Fr Vincent's reflections on the 29th Sunday in Ordinary Time
“Give to Caesar what is Caesar’s, and give to God what is God’s.” We have all heard Jesus’s words, but do we fully understand and apply them to our lives?
Watch the Video: Fr Vincent's reflections on the 29th Sunday in Ordinary Time
Read the text:
29th Sunday in Ordinary Time 2020
In the Name of the Father, and of the Son, and of the Holy Spirit. R/. Amen.
The Grace and Peace of our Lord Jesus Christ be with you all. R/. And with your spirit.
On this 29th Sunday in Ordinary Time, let us pray:
Almighty ever-living God,
grant that we may always conform our will to yours
and serve your majesty in sincerity of heart.
Through our Lord Jesus Christ, your Son,
who lives and reigns with you in the unity of the Holy Spirit,
one God, for ever and ever. R/. Amen.
As before, if you don’t have your Bible with you, please pause this video to retrieve your Bible so you can follow along. The Gospel today is Matthew 22:15-21.
A reading from the holy Gospel according to Matthew
The Pharisees went off
and plotted how they might entrap Jesus in speech.
They sent their disciples to him, with the Herodians, saying,
“Teacher, we know that you are a truthful man
and that you teach the way of God in accordance with the truth.
And you are not concerned with anyone’s opinion,
for you do not regard a person’s status.
Tell us, then, what is your opinion:
Is it lawful to pay the census tax to Caesar or not?”
Knowing their malice, Jesus said,
“Why are you testing me, you hypocrites?
Show me the coin that pays the census tax.”
Then they handed him the Roman coin.
He said to them, “Whose image is this and whose inscription?”
They replied, “Caesar’s.”
At that he said to them,
“Then repay to Caesar what belongs to Caesar
and to God what belongs to God.”
The Gospel of the Lord. R/. Praise to you, Lord Jesus Christ.
We have heard and possibly used this famous quote from Jesus: “Give to Caesar what is Caesar’s, and give to God what is God’s.” It is a good quote to try to separate our earthly life from our spiritual life, or just about anything we don’t like from what we do like! But is this really what Jesus wants to teach? We need to look at the whole story to see exactly how you and I should apply this teaching.
The Pharisees saw that the Jewish people were enamored with Jesus, which was turning the people against them, their religious leaders. So, knowing the people hated the Roman occupation government more than anything else, the Pharisees wanted to use Jesus’ pacifism against him. They knew Jesus obeyed the law, even Roman law, so they saw this as a way to turn the people against Jesus. If Jesus said pay the tax, the people would hate him for kneeling to the Romans, and if Jesus said don’t pay the tax, the Romans could arrest him for insurrection. The Pharisees thought they couldn’t lose!
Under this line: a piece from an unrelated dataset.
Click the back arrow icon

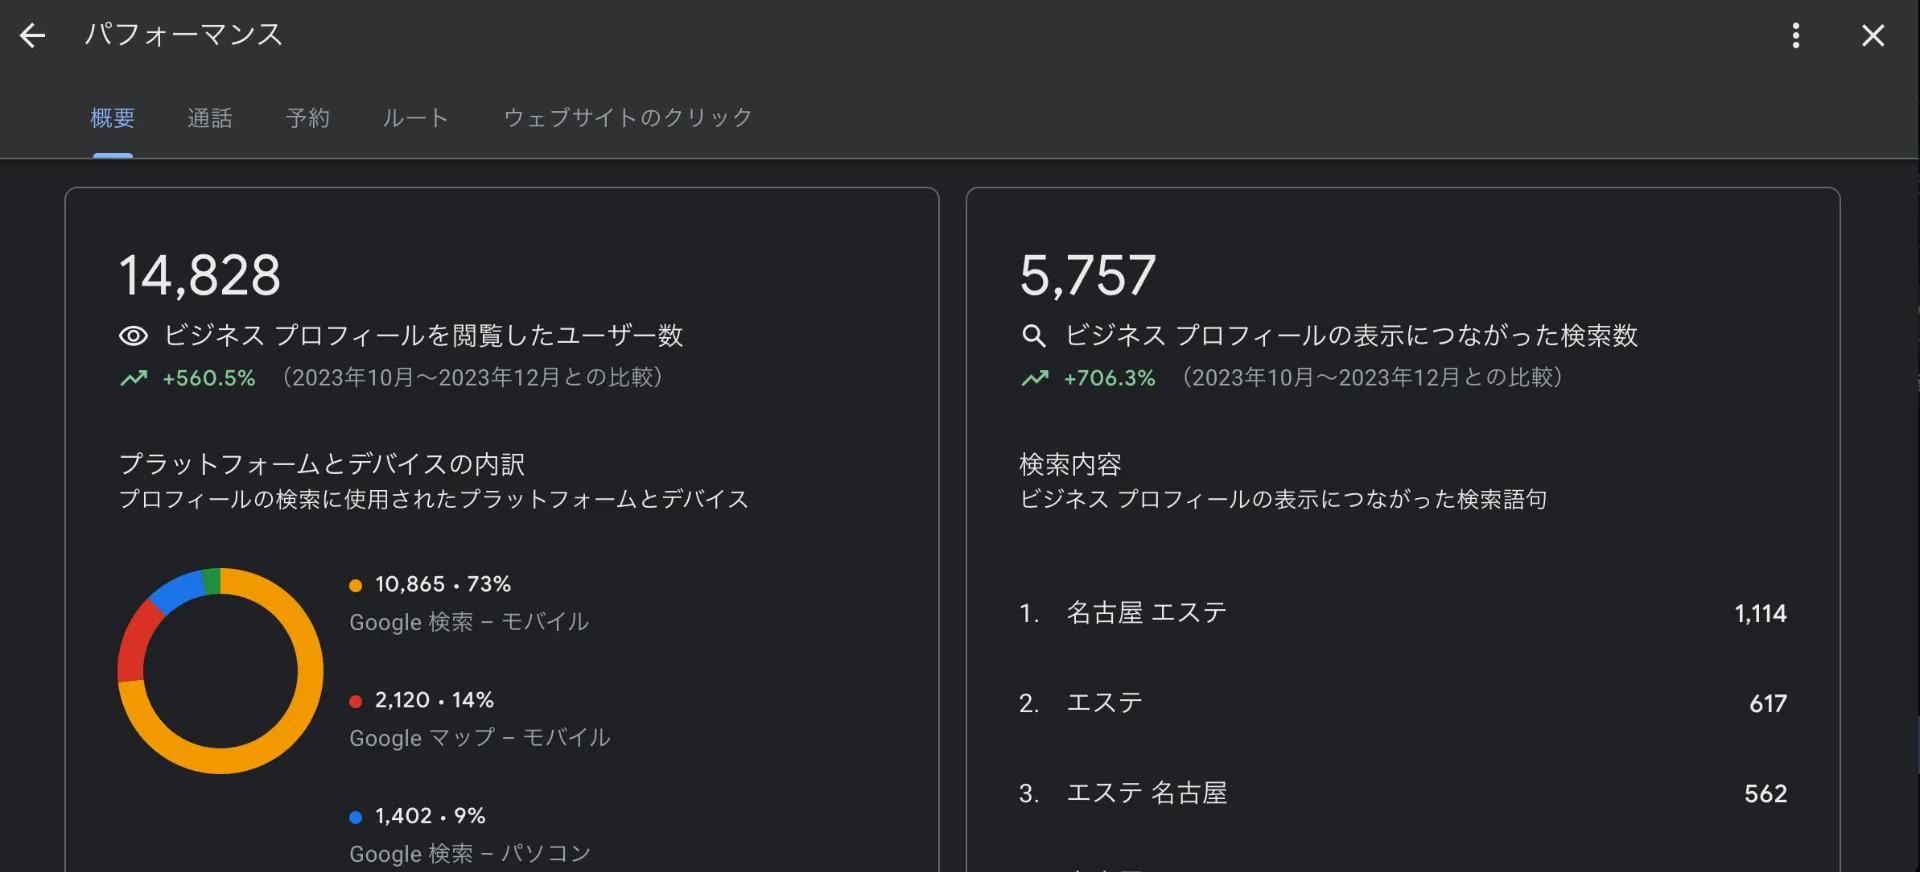click(33, 36)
Or course, Jesus outsmarts them, basically by saying Roman coins belong to the Empire, so this should not matter to God’s Chosen People. Yet, this is just the surface answer for what Jesus is teaching, and the Pharisees missed the true teaching. We can too!
We can get so caught up in our day-to-day life, (I certainly find that happening to me very often), that our spiritual life, our relationship with God, gets the tail end of our attention. We want to give God better than second hand moments, so we think, “let me finish this, then I can give undivided attention to God.” However, one earthly event leads to another and then to another. And even though we don’t want to give God second hand moments, that ends up being exactly what happens.
What Jesus has said is that earthly concerns are of minor significance to people of faith. God deserves our first and best attention. So, give the second hand moments to this world, and give our best to God. God, and not this world, has given us life; God has given us earthly blessings, true enough, but only to help us reach heaven. So, if we give our best to this world and what is second hand to God, we are not giving to Caesar what is Caesar’s, but actually the opposite. We miss it because we think we are saving the best for last, but in truth, we wear ourselves out on the insignificant stuff and have little left when it comes to God.
Thus, Jesus is teaching: If I claim that God is first in my life, then God gets the first of everything I have, and this world gets the leftovers. But if I put more time and energy into this world, then I am displaying that God is not first for me. “Caesar,” this world, gets what belongs to God, and God gets what belongs to “Caesar”! So then, who is truly first for me? The answer, whether I like it or not, is: whoever gets my best. I pray that you and I can learn truly to give to God what belongs to God – our all!
The Lord be with you. R/. And with your spirit.
And may the blessing of almighty God,
the Father, and the Son, ✠ and the Holy Spirit,
come down on you and remain with you for ever. R/. Amen.